Они опять замолчали. Тишину нарушил стук в дверь.
– Сейчас –отозвался старец. – Товарищ майор, я так понимаю, истинную цель визита вы еще не озвучили, я вас слушаю.
Александр Аркадьевич посмотрел в глаза старцу.
–Ну слушай Иннокентий Сергеевич…
– Из Москвы приехал?! Учительствует?! Физику преподает?!– удивленно переспрашивал старец спустя несколько минут.

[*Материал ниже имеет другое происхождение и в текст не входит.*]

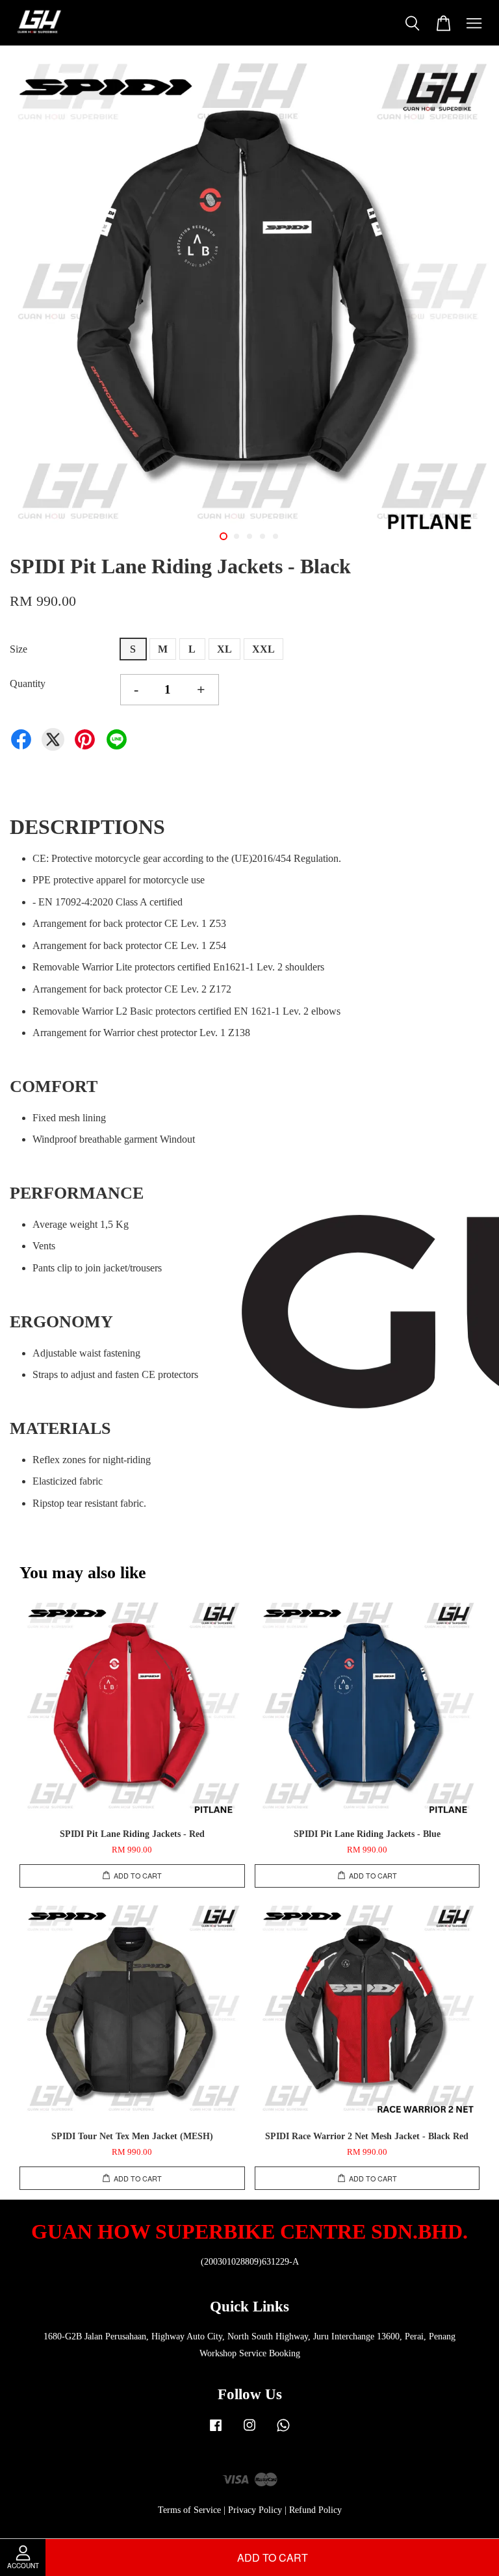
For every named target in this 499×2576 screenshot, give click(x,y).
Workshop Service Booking (249, 2353)
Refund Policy (315, 2510)
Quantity (27, 683)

– Да, есть еще Кеша, есть еще романтики.
– Наверное не верит, сюда не придет, хотя интересно было бы пообщаться с ним, – он встал, щелкнул костяшками пальцев. – Сегодня вечером Гизурин приедет к нему сам, не обещаю что будет просить прощения, но историю эту учитель ваш забудет как страшный сон.
– Все удивляюсь Кеша, как ты это делаешь? «Чудо» какое-то.
– Естество человеческое есть суть «чуда». Работал я по молодости санитаром в психушке, я там такого насмотрелся… Короче говоря выхода было два, либо все это изучить, либо после увиденного самому в дурку – я выбрал первый. Таких как этот Гизурин знаю как облупленных, он у меня живо подтает как снег под весенним солнцем.
– А почему дальше учиться не пошел?
– Насмотрелся я на вашу жизнь, тогда и сделал свои выводы, природа взяла свое, не всем же в милиции работать.
– Ты прямо клад для меня Иннокентий Сергеевич, как хорошо, что я тогда не выстрелил.
– Вы не выстрелили бы товарищ майор, я тогда по глазам вашим это понял.
– Ну как знать, больно ты уже мне кровь тогда попил в Ленинграде, командировку всю испортил, – усмехнувшись сказал Александр Аркадьевич.
– Да и вы меня не жалели.
– Как чувствовал, что-то в тебе есть кроме…
Старец закашлялся.
– Раскаялся я товарищ майор, укатали Сивку крутые горки, вы же знаете. Один я такой, уникальный. Да и долг платежом красен…
– Да, да, кто знает, может и раскаялся,– Александр Аркадьевич встал со стула. – Ну ладно Иннокентий Сергеевич, провожать меня не надо, я сам дорогу знаю, пригласи как-нибудь на звезды посмотреть, – он кивнул в строну телескопа.
– Милости просим товарищ майор. Еще вот что, я вас давно спросить хотел, со мной бродягой все понятно, а вы то как живете? Я знаю, судьба у вас на мою похоже -два конца одной веревки, где вы силы берете? После вашей-то работы, да с таким характером?
– Художник Кеша, вытаскивает из дерьма себя сам, как барон Мюнхгаузен за волосы из болота, всего хорошего.
– И вам не хварать.
Александр Аркадьевич открыл дверь ведущую на задний двор, и вышел из дома.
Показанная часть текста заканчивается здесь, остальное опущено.